Creative Spirit

In my quest to determine for myself where the bridges between religion, spirituality, disbelief and despair cross over troubled water, I have determined this: that your creative centre is a sure path to finding what approximates the inner voice of deity. However you consider that deity to take shape. It has been established that man is a religious animal. I would submit that his religiosity is the domain of his creativity, that the two share an integral connection.

When I was younger and enrolled in Theological studies at my Alma Mater, a very selective panel of neurological studies were presented.

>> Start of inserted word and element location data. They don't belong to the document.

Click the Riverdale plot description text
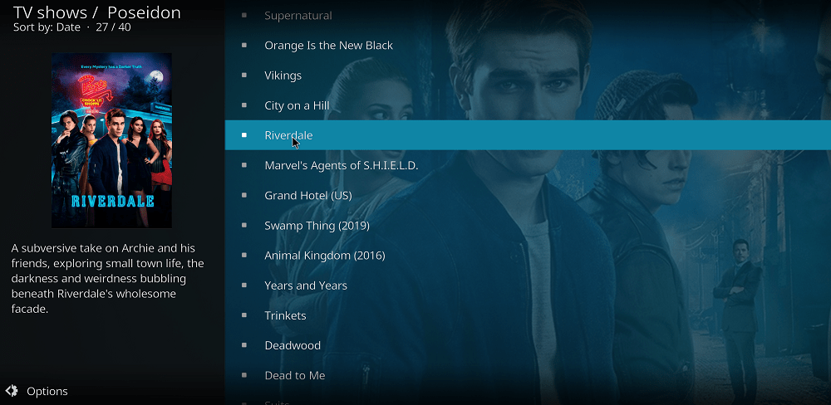This screenshot has width=831, height=405. click(107, 279)
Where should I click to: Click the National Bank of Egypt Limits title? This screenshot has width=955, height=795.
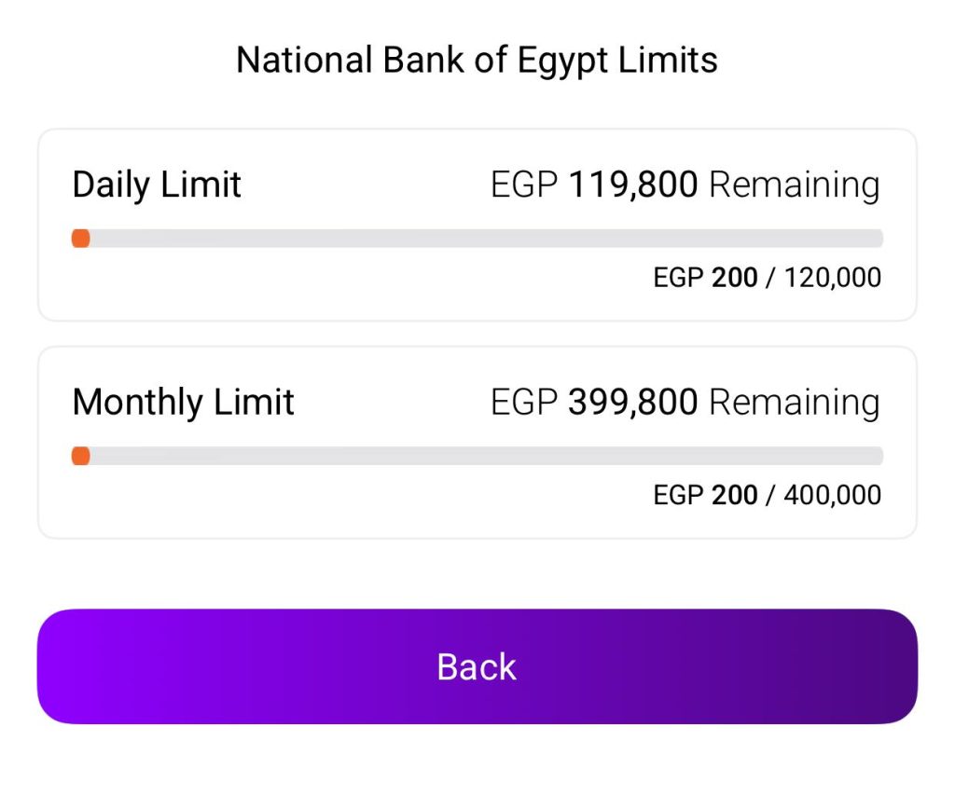click(x=477, y=61)
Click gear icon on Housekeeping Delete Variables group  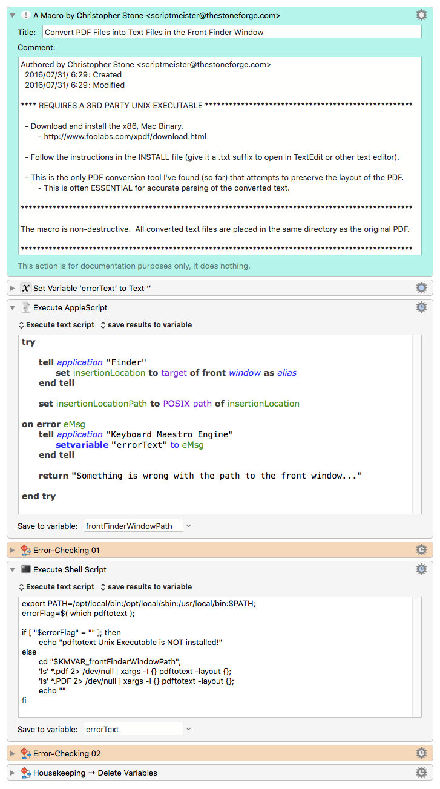click(421, 772)
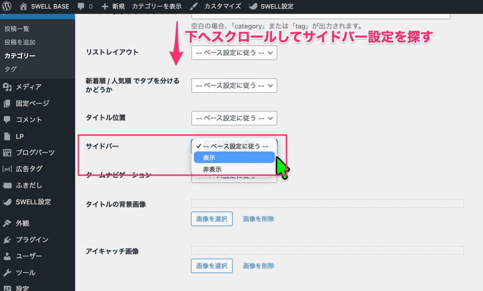483x291 pixels.
Task: Open the ふきだし settings
Action: pyautogui.click(x=26, y=185)
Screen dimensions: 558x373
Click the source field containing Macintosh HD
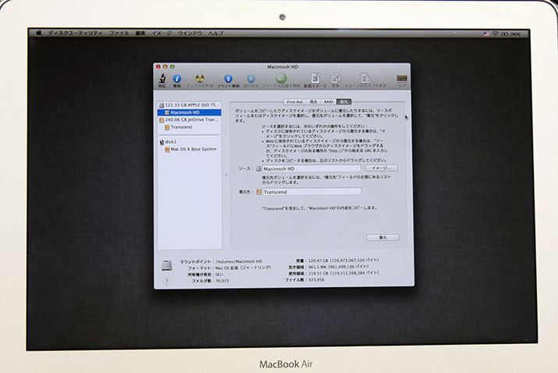(x=311, y=168)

One of which followed brain scans of a gaggle of Holy Rollers. The study purported that a portion of brain previously unused became active when these people began speaking in tongues. There were other studies, but the Holy Rolling stuck in my head for years.

When you walk backwards through history, it is commonly noted that the first instances of Art as we know them served a dual function as a religious signifier as well as means of entertainment. Now, it could well be that it is modern bias to apply religious significance to ancient art because it fits a foggy narrative we have of the ancients. Perhaps. I think, in this instance, the diagnosis is valid.

It is yet another thing among the modern man that seems lost to the ether. We live in a sense of profound disconnect. This much is true. It has also become fashionable for modern man to deny those parts of himself that might otherwise connect him to his ancestors in a way that is tangible. The circle, as it goes, is indeed quite broken – to answer an age old gospel song’s question.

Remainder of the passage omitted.